Persons who respond to the collection of information contained in this form are not required to respond unless the form displays a currently valid OMB Number.

FAQ

What insider transaction did Rivian (RIVN) disclose for Peter Krawiec?

The filing discloses that director Peter Krawiec received an award of 658 restricted stock units (RSUs) that vested on January 20, 2026 and settled in shares of Rivian Class A common stock.

How many Rivian Class A shares does Peter Krawiec directly own after this Form 4?

After the RSU vesting and settlement, Peter Krawiec directly beneficially owned 8,332 shares of Rivian Class A common stock.

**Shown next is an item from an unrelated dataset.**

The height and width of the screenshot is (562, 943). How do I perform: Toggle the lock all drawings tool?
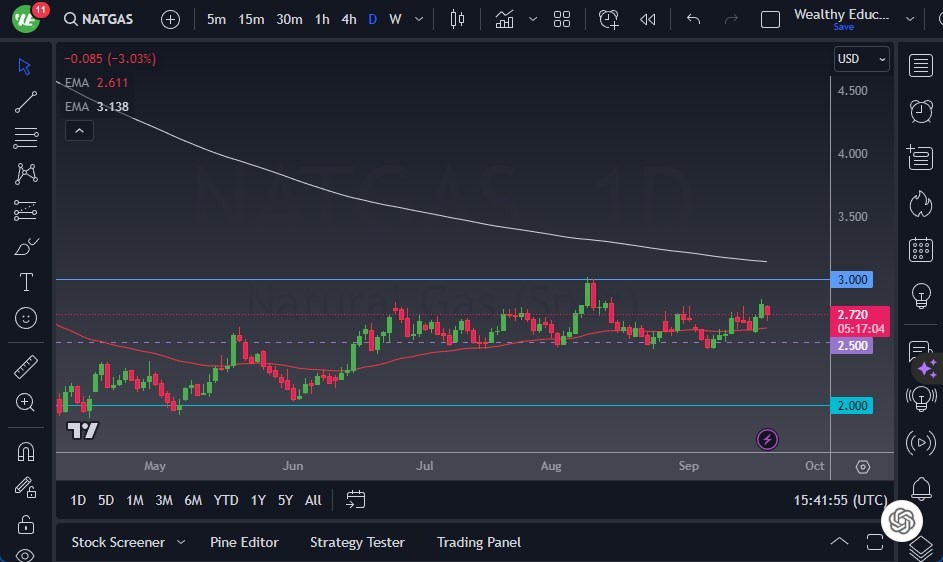[26, 524]
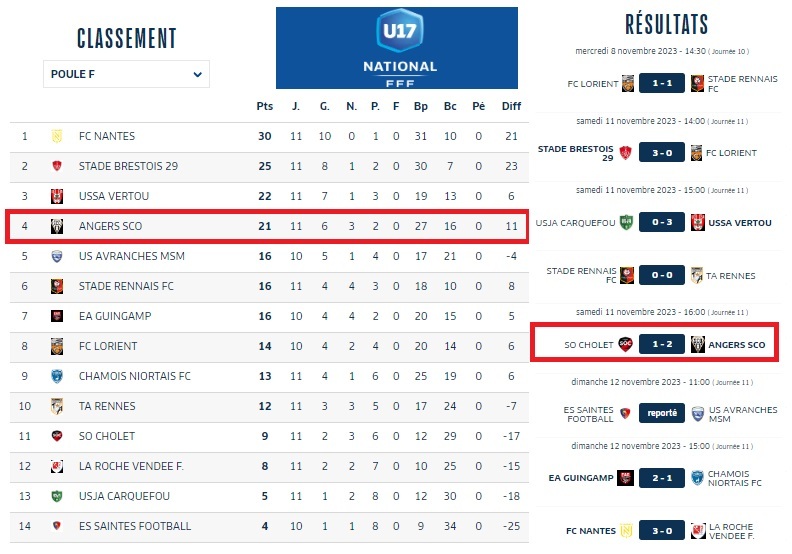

Were there any sales of Rivian (RIVN) shares reported in this Form 4?

No sales were reported. The Form 4 shows an acquisition (code A) of 658 shares at a stated price of $0, reflecting RSUs vesting and settling into Class A common stock.

What indirect Rivian shareholdings related to Peter Krawiec are reported?

The filing reports indirect beneficial ownership of Rivian Class A shares as follows: 29,122 shares by the Peter Krawiec 2025 GRAT, 32,778 shares by the Erin G. Krawiec 2025 GRAT, and 34,531 shares by the Erin G. Krawiec 2019 Trust.

What is the nature of the 658 RSUs reported for Rivian (RIVN)?

The 658 RSUs are restricted stock units that vested on January 20, 2026. Upon vesting, they settled in shares of Rivian’s Class A common stock, increasing Peter Krawiec’s direct holdings.

What is Peter Krawiec’s role at Rivian Automotive, Inc.?

According to the filing, Peter Krawiec is a director of Rivian Automotive, Inc., and the Form 4 is filed as a report by one reporting person.